3

I have a question regarding the differential $d_{\textbf a} f$.

Suppose we have the function $f(x,y)= xy$, and the vectors $\textbf a = (1,1)$ and $\textbf u = (2,1)$. Then, if I understand this correctly, $$d_{\textbf a} f(\textbf u) = \nabla f(\textbf a) \cdot \textbf u = (1,1)\cdot (2,1) = 2+1 = 3,$$ where $\nabla f(\textbf a) = (\partial f/\partial x, \partial f/\partial y)$. But what if my assignment is to calculate $d_{\textbf a} f$? I don't know what it means. Do they want me to calculate $d_{\textbf a} f(x,y) = (1,1)\cdot (x,y) = x+y$, or something else?

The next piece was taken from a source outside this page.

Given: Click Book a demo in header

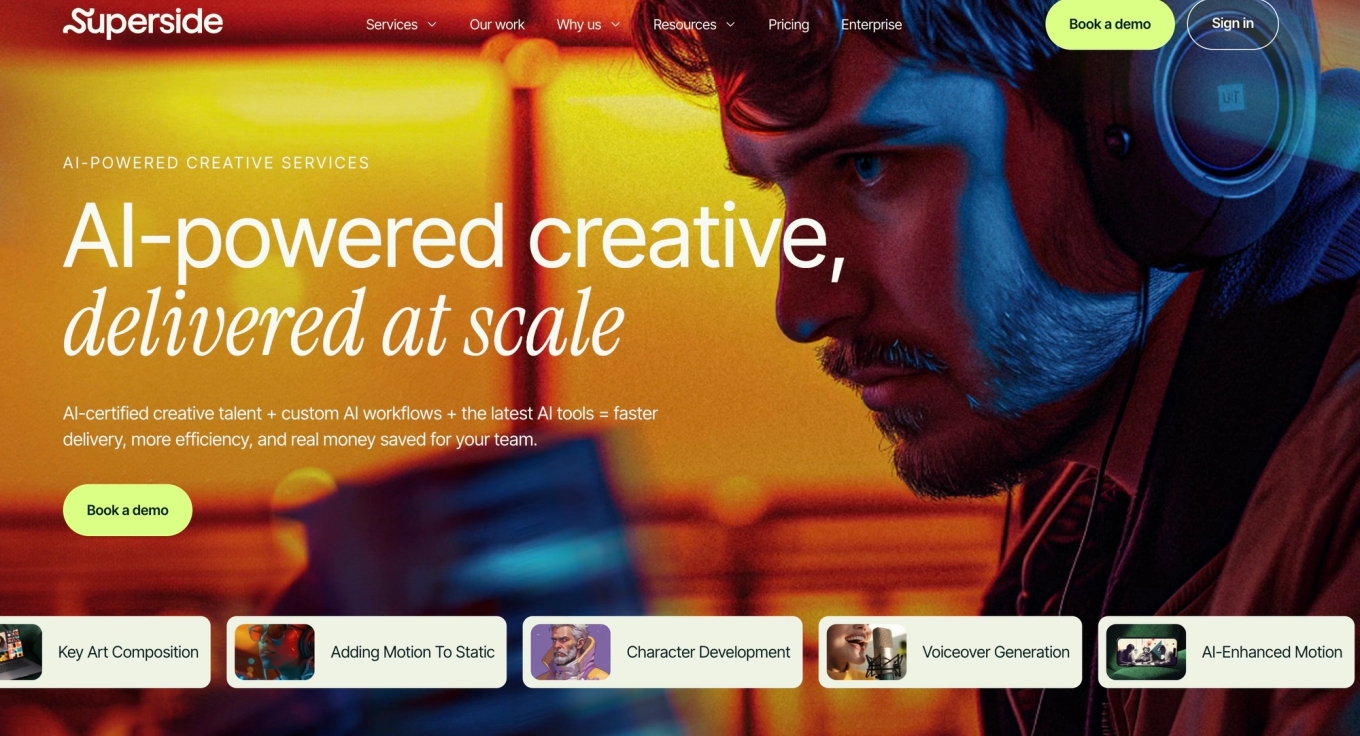Looking at the screenshot, I should tap(1110, 24).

Edit: Note that it is not the directional derivative that I'm asking about.

Eivind
  • 1,800
  • What is $v$ supposed to be in the above equation? Since $d_a$ would normally refer to the directional derivative, please also give more information about the context. – Alexander Thumm May 30 '11 at 18:28
  • I think the OP means $\mathbf{u}$ rather than $\mathbf{v}$ in the displayed equation. – Jesse Madnick May 30 '11 at 18:28
  • There's a minor point that I'm curious about: does your book refer to $\mathbf{a} = (1,1)$ as a "point" or a "vector"? The distinction doesn't really matter mathematically, but sometimes it helps psychologically. – Jesse Madnick May 30 '11 at 18:30
  • What I mean is that we usually think of taking the gradient $\nabla f$ at a point $a = (1,1)$, and then taking the dot product of that with the vector $\mathbf{u} = (2,1)$. Similarly, the differential $d_af$ is regarded as being at the point $a$. – Jesse Madnick May 30 '11 at 18:31
  • As you mentioned in a previous post, the notation is $$D_\mathbf{v}f(a) = \nabla f(a)\cdot \mathbf{v} = d_af(\mathbf{v}),$$ where $D_\mathbf{v}f(a)$ is the directional derivative in the direction of the vector $\mathbf{v}$ evaluated at the point $a$. – Jesse Madnick May 30 '11 at 18:33
  • @Alexander: Jesse is right, I meant $\textbf u$. With $d_{\textbf a}$, I mean the differential. I'm not sure that I am able to give more information about the context. Isn't the differential clearly defined? – Eivind May 30 '11 at 20:08
  • Eivind: I think the question is clear. I'm writing an answer in a moment. – t.b. May 30 '11 at 20:10
  • @Jesse: The book refers to $\textbf a$ as a point, but it is still a vector, or isn't it? – Eivind May 30 '11 at 20:12
  • By the way: your calculations are correct and you're almost done, the calculations need only be interpreted and I'll explain it in a moment. Concerning your question to Jesse: Yes, $\mathbf{a}$ is a point in $\mathbb{R}^2$, that is to say a vector. – t.b. May 30 '11 at 20:14

2 Answers2

4

Essentially, you have worked out everything already, but there seems to be a bit of confusion about the definitions, so let me try to set this straight.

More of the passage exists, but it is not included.